(Beginning of TEXT SECTION)
Apicomplexan motility depends on the operation of an endocytic-secretory cycle

Abstract

ABSTRACTApicomplexan parasites invade host cells in an active process, involving their ability to move by gliding motility and invasion. While the acto-myosin-system of the parasite plays a crucial role in the formation and release of attachment sites during this process, there are still open questions, such as how the force powering motility is generated. In many eukaryotes a secretory-endocytic cycle leads to recycling of receptors (integrins), necessary to form attachment sites, regulation of surface area during motility and generation of retrograde membrane flow. Here we demonstrate that endocytosis operates during gliding motility in Toxoplasma gondii and appears to be crucial for the establishment of retrograde membrane flow, since inhibition of endocytosis blocks retrograde flow and motility. We identified lysophosphatidic acid (LPA) as a potent stimulator of endocytosis and demonstrate that extracellular parasites can efficiently incorporate exogenous material, such as nanogold particles. Furthermore, we show that surface proteins of the parasite are recycled during this process. Interestingly, the endocytic and secretory pathways of the parasite converge, and endocytosed material is subsequently secreted, demonstrating the operation of an endocytic-secretory cycle. Together our data consolidate previous findings and we propose a novel model that reconciles parasite motility with observations in other eukaryotes: the fountain-flow-model for apicomplexan parasite motility.
(End of TEXT SECTION)
(Beginning of COLLECTED MATERIAL)
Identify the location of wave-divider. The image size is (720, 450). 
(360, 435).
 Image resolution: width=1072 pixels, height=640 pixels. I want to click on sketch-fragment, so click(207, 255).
(End of COLLECTED MATERIAL)
ACTION ITEM ▸
Rewrite the paragraph in the apicomplexan motility text above that opens with "parasites invade host cells in an active process" as a short bulleted list that keeps its main facts.

RESULT OF THIS EXERCISE ▸
- Apicomplexan parasites invade host cells actively, using gliding motility and invasion.
- The parasite's acto-myosin system is crucial for forming and releasing attachment sites, but how the force powering motility is generated remains open.
- In many eukaryotes, a secretory-endocytic cycle recycles receptors (integrins) needed for attachment sites, regulates surface area during motility, and generates retrograde membrane flow.
- In Toxoplasma gondii, endocytosis operates during gliding motility and appears crucial for retrograde membrane flow; inhibiting it blocks both retrograde flow and motility.
- Lysophosphatidic acid (LPA) is a potent stimulator of endocytosis.
- Extracellular parasites can efficiently take up exogenous material such as nanogold particles.
- Parasite surface proteins are recycled during this process.
- The endocytic and secretory pathways converge, and endocytosed material is later secreted, showing an endocytic-secretory cycle.
- The authors propose a new model for apicomplexan motility, the fountain-flow-model, which reconciles parasite motility with observations in other eukaryotes.